«In my books there are no heroes or villains because there are no good or bad children»

Saturday, June 29, 2024, 02:00

It started as a “gift” to her granddaughter and has become the best-selling collection in Basque. The tireless writer Toti Martínez de Lezea presented the first copy of Nur in 2008 and her main publisher, Erein, has celebrated that the collection that “exudes interculturality with characters from different cultures and sexes” has reached 18 books and more than 350,000 copies sold in its “commitment to make the imagination work” of children.

«I don’t usually write stories and this one isn’t either. It was going to be just one, but since it worked so well they asked me for the second one. Then the third, the fourth… », she said with her usual humor from Alava. Thus until the 18th, in which for the first time the protagonist travels to Africa, specifically to Nigeria, which has led Martínez de Lezea to delve even further into the already extensive days of her documentation. «I had to look for zoos in Nigeria and I found the one in Abuja. I wanted towns, jungle or savanna. “It is the richest country in Africa, it has oil and 25 million inhabitants,” she explained.

That option of “creating characters” and being able to decide what they do, when and how, makes Martínez de Lezea feel like “an all-powerful Goddess.” She explained that she limits herself to “saying what she feels” and reflecting “how she sees the world” and that, for this reason, her literature for adults is different from her – she claimed that it is not just a historical novel. – and the childish one. “I see good and bad people, but the kids are innocent.” That’s why Nur’s characters, “all real,” are “normal.” They are afraid, they laugh, they get angry.

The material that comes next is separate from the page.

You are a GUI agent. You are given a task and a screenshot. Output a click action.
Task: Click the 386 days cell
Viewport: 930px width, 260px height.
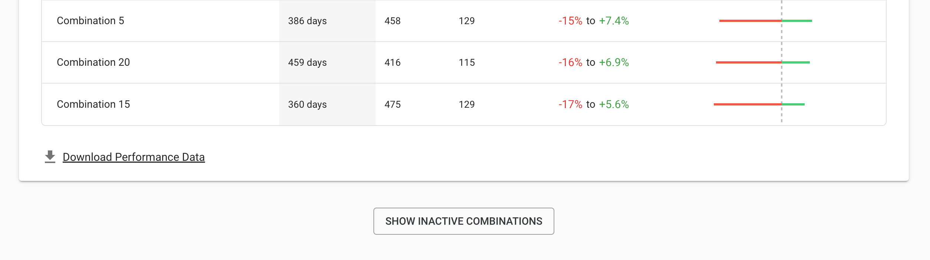[307, 21]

There are no good guys or bad guys, no villains or heroes. “They have their frictions and the ability to learn.” She has also explained that she seeks to “get away from lessons, from ‘if you behave badly it will happen to you…’, no. “Not that,” she concluded.

The collection also usually has a craft, in this case how to make an African mask, and an addition, a notebook, for its readers to write. Martínez de Lezea was concerned because “we no longer write by hand” and with her gesture she seeks to encourage the custom. In addition, she explained that it is a way of “giving over. Nur has already told her stories, now it’s up to them.

The day, in addition to a tribute to the writer, was a vindication of the imagination and a call to continue dreaming. As an anecdote, she said that every night, before going to sleep, she usually daydreams about two things: that she is awarded the Nobel Prize for Literature or that she directs a Philharmonic. «I still imagine things, it is relatively easy for me. I start thinking about what I’m wearing to receive it and I never have time to think about the speech, which would be entirely in Basque. Or that she conducted Tchaikovsky’s ‘1812 Overture’.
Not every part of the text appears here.